What started quietly enough, and with little fanfare, in no time, spawn into
quite a raucous time and a most enlightened evening. The chairs filled, ladies came,
gentlemen (the female to male ratio was closer then ever before) and veterans and
newcomers, alike, mingled like it was routine, and no time had passed.
As is the case with each dinner party, the dynamics and especially the landscape changes
and every time I am slightly surprised at the scope of the guests and their immediate
amiability. This group, my group ... somewhat fresh ensemble, keeps evolving... to my
delight. I'm a big proponent of evolution. It's similar to an ever-changing, living
organism that grows as it absorbs particles it picks up along its journey. I believe
the Candidate's presence was such a particle, which added a whole other dimension. To
be in the company of an individual with such grand aspirations is humbling... a person
who's desire is to serve at the public's behest is noble.

The following are my observations of a most profound gastronomic gathering at the Food
Porn Palace. Kudos to chef extraordinaire Frank Gioffre... a culinary God! The dishes
were magnificent... an entire slice, not a cut, above anything and/or anywhere else.
Since they re-opened the food has improved... if that was at all possible! They say
the measure of a great restaurant is the consistency of its dishes... that dictum was
written for Cavalli…and the dance of dishes commenced.
Shrimp tempura, a staple at Cavalli. Light golden, slightly battered, and oh so
delicious. Then it was the always tangy oysters 'Wasabi con Limone' lime mustard, tobiko
and Prosecco. They got slurped up in a flash. 'Tuna sashimi' with celery leaves, green
olives, shallot, and spicy lemon with mayo capers, a new discovery. Another one of the
newer additions was the 'Burrata and heirloom tomatoes caprese' with figs, arugula,
prosciutto crudo di Parma and grilled pine nut focaccia… and a new favorite appetizer...
soft, moist, and not cheesy at all. The salmon tartare with kimchee sauce, pickled beets,
cucumber cigar and avocado cream, was sweet and perfectly seasoned. Grilled mackerel and
octopus with eggplant, caviar, tomato-oregano salad and kalamata olives was another dish
that combined flavors that are unlike anything you've had. So good, the dish was spotless
The first course 'Maccheroni' with fontina, cheddar and black truffle purée, with
brioche bread crumbs and black pepper... was like sex on a plate! To clear the palette,
we enjoyed the 'Endives' salad with radicchio and arugual, mango bacon, pecorino and
sprinkled with pistachio vinaigrette.

Questions on the material:
**a.** Answer these from the dinner party account above, one line each:
(i) Which chef does the writer praise?
(ii) What is the salmon tartare served with?
(iii) What name is given to the oysters?
**b.** Please translate this sentence from the dinner party account into Spanish: "The salmon tartare with kimchee sauce, pickled beets, cucumber cigar and avocado cream, was sweet and perfectly seasoned."

Collected material:
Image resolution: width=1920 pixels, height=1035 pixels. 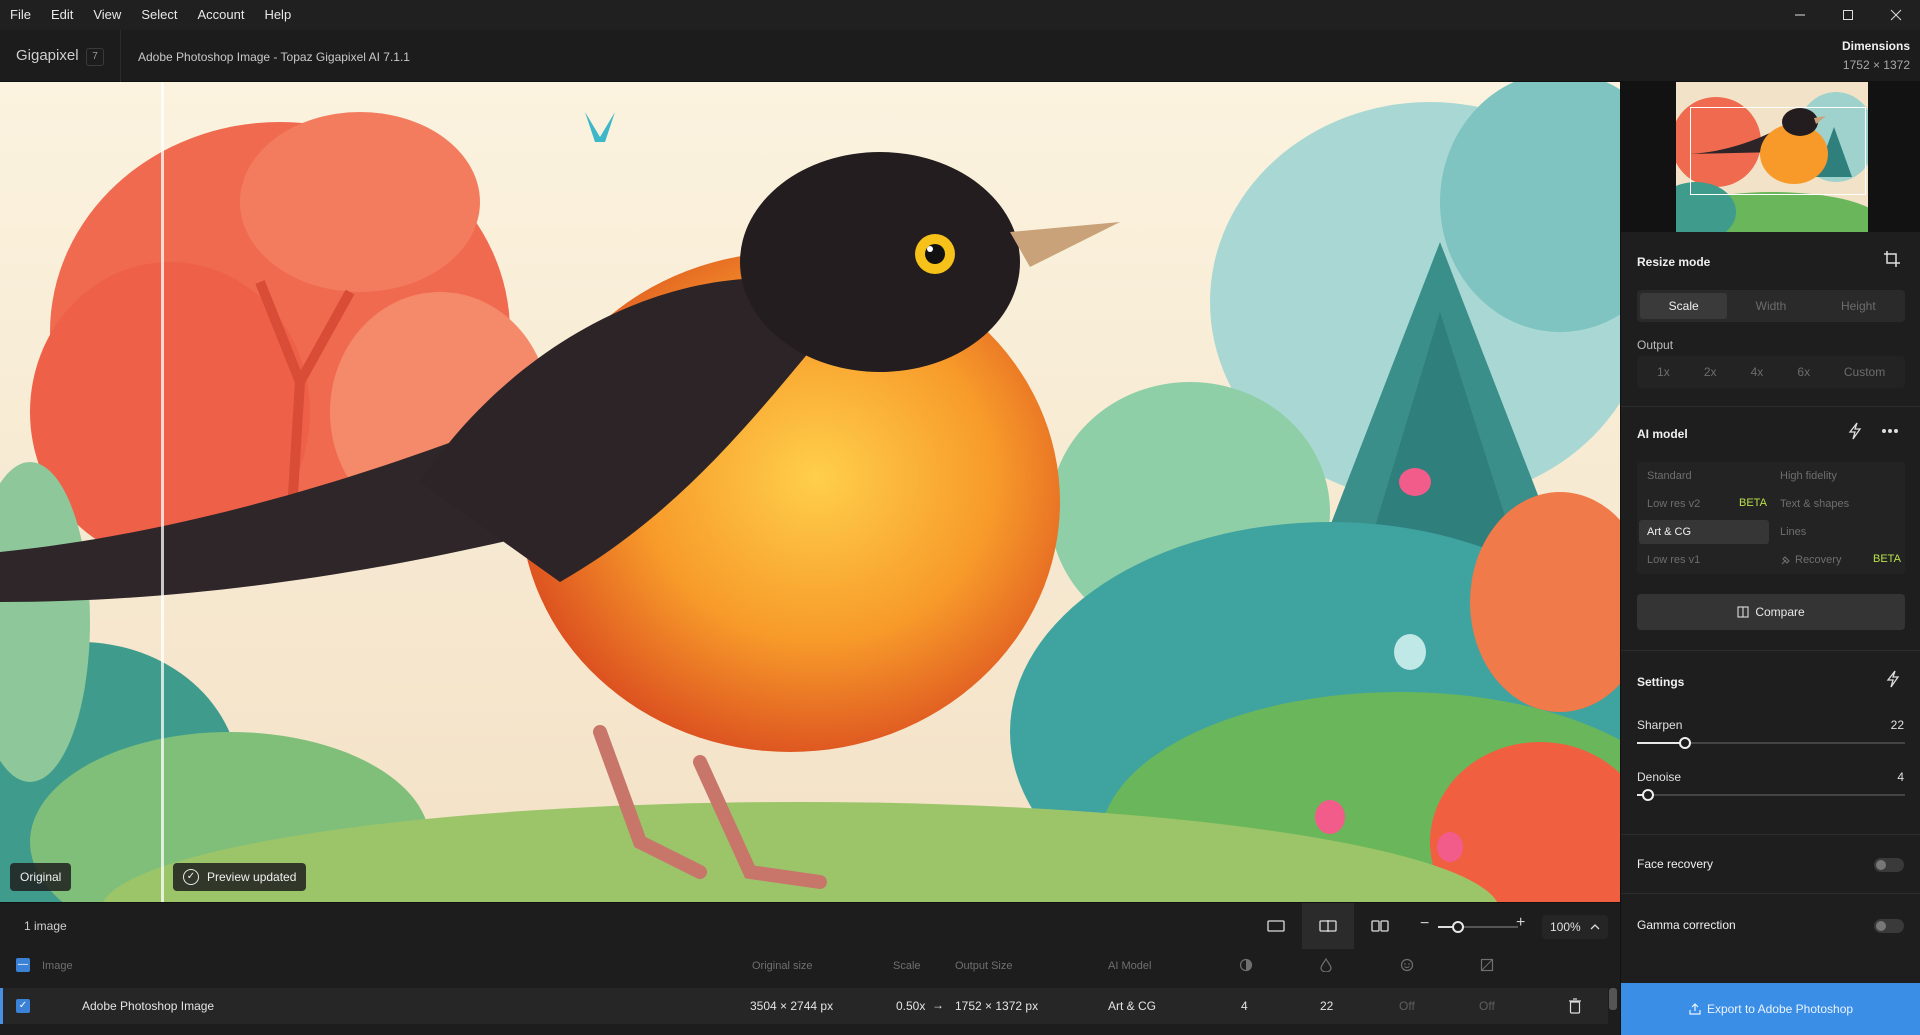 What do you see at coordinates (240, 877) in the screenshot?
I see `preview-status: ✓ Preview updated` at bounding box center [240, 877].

Task-by-task solutions:
**a.**
(i) Frank Gioffre
(ii) Kimchee sauce, pickled beets, cucumber cigar and avocado cream
(iii) 'Wasabi con Limone'

**b.** El tartar de salmón con salsa kimchi, remolacha encurtida, cigarro de pepino y crema de aguacate era dulce y estaba perfectamente sazonado.